-- The input --
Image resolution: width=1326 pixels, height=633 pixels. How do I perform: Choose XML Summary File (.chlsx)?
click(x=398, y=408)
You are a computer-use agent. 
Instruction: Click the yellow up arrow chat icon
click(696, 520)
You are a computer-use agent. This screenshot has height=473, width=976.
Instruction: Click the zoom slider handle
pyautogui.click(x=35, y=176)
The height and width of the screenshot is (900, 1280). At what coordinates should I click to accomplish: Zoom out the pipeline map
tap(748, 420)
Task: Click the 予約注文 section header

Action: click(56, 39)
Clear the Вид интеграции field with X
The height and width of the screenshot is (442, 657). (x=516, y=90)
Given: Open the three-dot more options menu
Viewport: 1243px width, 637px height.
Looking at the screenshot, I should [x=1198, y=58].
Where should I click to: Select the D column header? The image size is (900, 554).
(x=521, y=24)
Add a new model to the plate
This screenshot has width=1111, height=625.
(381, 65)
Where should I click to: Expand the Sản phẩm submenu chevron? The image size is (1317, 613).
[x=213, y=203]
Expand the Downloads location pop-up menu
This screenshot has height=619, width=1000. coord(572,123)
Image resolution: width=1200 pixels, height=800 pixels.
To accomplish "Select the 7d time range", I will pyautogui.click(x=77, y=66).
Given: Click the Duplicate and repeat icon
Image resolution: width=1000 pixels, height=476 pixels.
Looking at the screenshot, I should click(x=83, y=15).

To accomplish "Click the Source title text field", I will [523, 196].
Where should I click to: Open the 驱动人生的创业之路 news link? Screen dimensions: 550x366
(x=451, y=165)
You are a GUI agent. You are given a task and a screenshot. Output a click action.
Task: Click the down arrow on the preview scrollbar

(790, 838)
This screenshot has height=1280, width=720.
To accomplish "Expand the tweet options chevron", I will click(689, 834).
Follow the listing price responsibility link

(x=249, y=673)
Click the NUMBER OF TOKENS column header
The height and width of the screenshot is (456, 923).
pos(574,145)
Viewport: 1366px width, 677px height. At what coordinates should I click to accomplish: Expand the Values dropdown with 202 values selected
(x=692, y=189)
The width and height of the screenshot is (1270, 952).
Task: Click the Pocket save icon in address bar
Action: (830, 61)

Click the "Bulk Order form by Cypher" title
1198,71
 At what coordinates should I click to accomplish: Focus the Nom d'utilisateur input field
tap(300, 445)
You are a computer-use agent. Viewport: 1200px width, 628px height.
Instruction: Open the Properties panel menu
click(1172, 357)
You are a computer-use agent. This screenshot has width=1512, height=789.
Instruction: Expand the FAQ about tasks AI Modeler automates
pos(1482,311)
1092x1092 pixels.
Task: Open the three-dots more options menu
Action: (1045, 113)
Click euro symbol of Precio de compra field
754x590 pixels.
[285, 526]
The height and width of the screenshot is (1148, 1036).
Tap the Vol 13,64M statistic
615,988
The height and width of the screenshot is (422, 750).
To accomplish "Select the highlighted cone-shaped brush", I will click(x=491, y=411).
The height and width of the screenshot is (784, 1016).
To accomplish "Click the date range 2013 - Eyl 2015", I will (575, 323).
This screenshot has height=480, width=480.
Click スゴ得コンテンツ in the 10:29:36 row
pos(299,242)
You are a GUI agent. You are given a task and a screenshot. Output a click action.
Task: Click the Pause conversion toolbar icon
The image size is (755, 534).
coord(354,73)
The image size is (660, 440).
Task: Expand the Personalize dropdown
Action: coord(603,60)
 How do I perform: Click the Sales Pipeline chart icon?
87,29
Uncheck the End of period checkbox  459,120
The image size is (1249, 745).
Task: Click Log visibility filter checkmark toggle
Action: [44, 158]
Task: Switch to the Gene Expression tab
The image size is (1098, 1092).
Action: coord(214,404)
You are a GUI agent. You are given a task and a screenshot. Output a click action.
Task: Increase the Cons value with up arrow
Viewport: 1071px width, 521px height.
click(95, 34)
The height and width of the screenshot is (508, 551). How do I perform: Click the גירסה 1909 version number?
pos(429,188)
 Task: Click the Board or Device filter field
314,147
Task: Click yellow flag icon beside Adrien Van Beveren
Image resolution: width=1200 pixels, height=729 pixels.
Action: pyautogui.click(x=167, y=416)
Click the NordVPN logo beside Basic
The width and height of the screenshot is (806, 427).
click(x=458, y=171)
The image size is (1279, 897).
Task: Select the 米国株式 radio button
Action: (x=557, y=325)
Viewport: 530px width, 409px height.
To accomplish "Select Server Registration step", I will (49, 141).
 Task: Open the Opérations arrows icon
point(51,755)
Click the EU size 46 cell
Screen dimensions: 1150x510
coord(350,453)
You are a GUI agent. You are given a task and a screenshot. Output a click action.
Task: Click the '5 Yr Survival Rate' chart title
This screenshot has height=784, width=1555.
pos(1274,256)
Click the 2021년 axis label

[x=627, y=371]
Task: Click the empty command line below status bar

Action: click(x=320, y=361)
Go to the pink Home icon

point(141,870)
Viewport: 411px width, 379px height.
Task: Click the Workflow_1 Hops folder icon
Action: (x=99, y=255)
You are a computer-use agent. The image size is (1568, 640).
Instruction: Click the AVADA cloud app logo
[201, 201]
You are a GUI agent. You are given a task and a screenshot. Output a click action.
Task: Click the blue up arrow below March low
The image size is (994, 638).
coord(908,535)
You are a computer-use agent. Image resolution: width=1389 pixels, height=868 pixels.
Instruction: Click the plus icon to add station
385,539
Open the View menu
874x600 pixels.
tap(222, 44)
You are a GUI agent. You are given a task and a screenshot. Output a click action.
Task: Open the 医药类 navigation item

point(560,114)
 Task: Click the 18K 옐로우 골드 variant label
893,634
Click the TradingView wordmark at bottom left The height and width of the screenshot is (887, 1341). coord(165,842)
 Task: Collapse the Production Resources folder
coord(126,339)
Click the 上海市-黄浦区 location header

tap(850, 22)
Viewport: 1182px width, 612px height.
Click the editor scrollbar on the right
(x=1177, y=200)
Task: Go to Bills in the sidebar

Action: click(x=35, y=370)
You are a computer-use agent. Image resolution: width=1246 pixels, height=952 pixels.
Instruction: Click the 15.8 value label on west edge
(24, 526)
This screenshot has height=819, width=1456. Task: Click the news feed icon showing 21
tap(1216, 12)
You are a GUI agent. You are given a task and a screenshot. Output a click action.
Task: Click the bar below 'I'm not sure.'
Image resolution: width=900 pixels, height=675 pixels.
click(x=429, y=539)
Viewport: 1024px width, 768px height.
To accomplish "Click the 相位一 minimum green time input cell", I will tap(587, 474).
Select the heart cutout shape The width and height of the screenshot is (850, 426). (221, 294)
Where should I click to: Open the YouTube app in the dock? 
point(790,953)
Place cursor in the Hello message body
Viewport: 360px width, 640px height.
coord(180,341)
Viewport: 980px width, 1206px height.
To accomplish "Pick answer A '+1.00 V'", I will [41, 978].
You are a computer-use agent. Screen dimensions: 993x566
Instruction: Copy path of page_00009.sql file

-- Exercise instructions --
Give every line above again, word for word.

-- Response below --
Image resolution: width=1326 pixels, height=633 pixels. How do I perform: Choose XML Summary File (.chlsx)?
click(x=398, y=408)
You are a computer-use agent. 
Instruction: Click the yellow up arrow chat icon
click(696, 520)
You are a computer-use agent. This screenshot has height=473, width=976.
Instruction: Click the zoom slider handle
pyautogui.click(x=35, y=176)
The height and width of the screenshot is (900, 1280). At what coordinates should I click to accomplish: Zoom out the pipeline map
tap(748, 420)
Task: Click the 予約注文 section header

Action: click(56, 39)
Clear the Вид интеграции field with X
The height and width of the screenshot is (442, 657). (x=516, y=90)
Given: Open the three-dot more options menu
Viewport: 1243px width, 637px height.
Looking at the screenshot, I should [x=1198, y=58].
Where should I click to: Select the D column header? The image size is (900, 554).
(x=521, y=24)
Add a new model to the plate
This screenshot has width=1111, height=625.
(381, 65)
Where should I click to: Expand the Sản phẩm submenu chevron? The image size is (1317, 613).
[x=213, y=203]
Expand the Downloads location pop-up menu
This screenshot has height=619, width=1000. coord(572,123)
Image resolution: width=1200 pixels, height=800 pixels.
To accomplish "Select the 7d time range", I will pyautogui.click(x=77, y=66).
Given: Click the Duplicate and repeat icon
Image resolution: width=1000 pixels, height=476 pixels.
Looking at the screenshot, I should click(x=83, y=15).

To accomplish "Click the Source title text field", I will [523, 196].
Where should I click to: Open the 驱动人生的创业之路 news link? Screen dimensions: 550x366
(x=451, y=165)
You are a GUI agent. You are given a task and a screenshot. Output a click action.
Task: Click the down arrow on the preview scrollbar

(790, 838)
This screenshot has height=1280, width=720.
To accomplish "Expand the tweet options chevron", I will click(689, 834).
Follow the listing price responsibility link

(x=249, y=673)
Click the NUMBER OF TOKENS column header
The height and width of the screenshot is (456, 923).
pos(574,145)
Viewport: 1366px width, 677px height. At what coordinates should I click to accomplish: Expand the Values dropdown with 202 values selected
(x=692, y=189)
The width and height of the screenshot is (1270, 952).
Task: Click the Pocket save icon in address bar
Action: (830, 61)

Click the "Bulk Order form by Cypher" title
1198,71
 At what coordinates should I click to accomplish: Focus the Nom d'utilisateur input field
tap(300, 445)
You are a computer-use agent. Viewport: 1200px width, 628px height.
Instruction: Open the Properties panel menu
click(1172, 357)
You are a computer-use agent. This screenshot has width=1512, height=789.
Instruction: Expand the FAQ about tasks AI Modeler automates
pos(1482,311)
1092x1092 pixels.
Task: Open the three-dots more options menu
Action: (1045, 113)
Click euro symbol of Precio de compra field
754x590 pixels.
[285, 526]
The height and width of the screenshot is (1148, 1036).
Tap the Vol 13,64M statistic
615,988
The height and width of the screenshot is (422, 750).
To accomplish "Select the highlighted cone-shaped brush", I will click(x=491, y=411).
The height and width of the screenshot is (784, 1016).
To accomplish "Click the date range 2013 - Eyl 2015", I will (575, 323).
This screenshot has height=480, width=480.
Click スゴ得コンテンツ in the 10:29:36 row
pos(299,242)
You are a GUI agent. You are given a task and a screenshot. Output a click action.
Task: Click the Pause conversion toolbar icon
The image size is (755, 534).
coord(354,73)
The image size is (660, 440).
Task: Expand the Personalize dropdown
Action: coord(603,60)
 How do I perform: Click the Sales Pipeline chart icon?
87,29
Uncheck the End of period checkbox  459,120
The image size is (1249, 745).
Task: Click Log visibility filter checkmark toggle
Action: [44, 158]
Task: Switch to the Gene Expression tab
The image size is (1098, 1092).
Action: coord(214,404)
You are a GUI agent. You are given a task and a screenshot. Output a click action.
Task: Increase the Cons value with up arrow
Viewport: 1071px width, 521px height.
click(95, 34)
The height and width of the screenshot is (508, 551). How do I perform: Click the גירסה 1909 version number?
pos(429,188)
 Task: Click the Board or Device filter field
314,147
Task: Click yellow flag icon beside Adrien Van Beveren
Image resolution: width=1200 pixels, height=729 pixels.
Action: pyautogui.click(x=167, y=416)
Click the NordVPN logo beside Basic
The width and height of the screenshot is (806, 427).
click(x=458, y=171)
The image size is (1279, 897).
Task: Select the 米国株式 radio button
Action: (x=557, y=325)
Viewport: 530px width, 409px height.
To accomplish "Select Server Registration step", I will (49, 141).
 Task: Open the Opérations arrows icon
point(51,755)
Click the EU size 46 cell
Screen dimensions: 1150x510
coord(350,453)
You are a GUI agent. You are given a task and a screenshot. Output a click action.
Task: Click the '5 Yr Survival Rate' chart title
This screenshot has height=784, width=1555.
pos(1274,256)
Click the 2021년 axis label

[x=627, y=371]
Task: Click the empty command line below status bar

Action: click(x=320, y=361)
Go to the pink Home icon

point(141,870)
Viewport: 411px width, 379px height.
Task: Click the Workflow_1 Hops folder icon
Action: (x=99, y=255)
You are a computer-use agent. The image size is (1568, 640).
Instruction: Click the AVADA cloud app logo
[201, 201]
You are a GUI agent. You are given a task and a screenshot. Output a click action.
Task: Click the blue up arrow below March low
The image size is (994, 638).
coord(908,535)
You are a computer-use agent. Image resolution: width=1389 pixels, height=868 pixels.
Instruction: Click the plus icon to add station
385,539
Open the View menu
874x600 pixels.
tap(222, 44)
You are a GUI agent. You are given a task and a screenshot. Output a click action.
Task: Open the 医药类 navigation item

point(560,114)
 Task: Click the 18K 옐로우 골드 variant label
893,634
Click the TradingView wordmark at bottom left The height and width of the screenshot is (887, 1341). coord(165,842)
 Task: Collapse the Production Resources folder
coord(126,339)
Click the 上海市-黄浦区 location header

tap(850, 22)
Viewport: 1182px width, 612px height.
Click the editor scrollbar on the right
(x=1177, y=200)
Task: Go to Bills in the sidebar

Action: click(x=35, y=370)
You are a computer-use agent. Image resolution: width=1246 pixels, height=952 pixels.
Instruction: Click the 15.8 value label on west edge
(24, 526)
This screenshot has height=819, width=1456. Task: Click the news feed icon showing 21
tap(1216, 12)
You are a GUI agent. You are given a task and a screenshot. Output a click action.
Task: Click the bar below 'I'm not sure.'
Image resolution: width=900 pixels, height=675 pixels.
click(x=429, y=539)
Viewport: 1024px width, 768px height.
To accomplish "Click the 相位一 minimum green time input cell", I will tap(587, 474).
Select the heart cutout shape The width and height of the screenshot is (850, 426). (221, 294)
Where should I click to: Open the YouTube app in the dock? 
point(790,953)
Place cursor in the Hello message body
Viewport: 360px width, 640px height.
coord(180,341)
Viewport: 980px width, 1206px height.
To accomplish "Pick answer A '+1.00 V'", I will [41, 978].
You are a computer-use agent. Screen dimensions: 993x566
Instruction: Copy path of page_00009.sql file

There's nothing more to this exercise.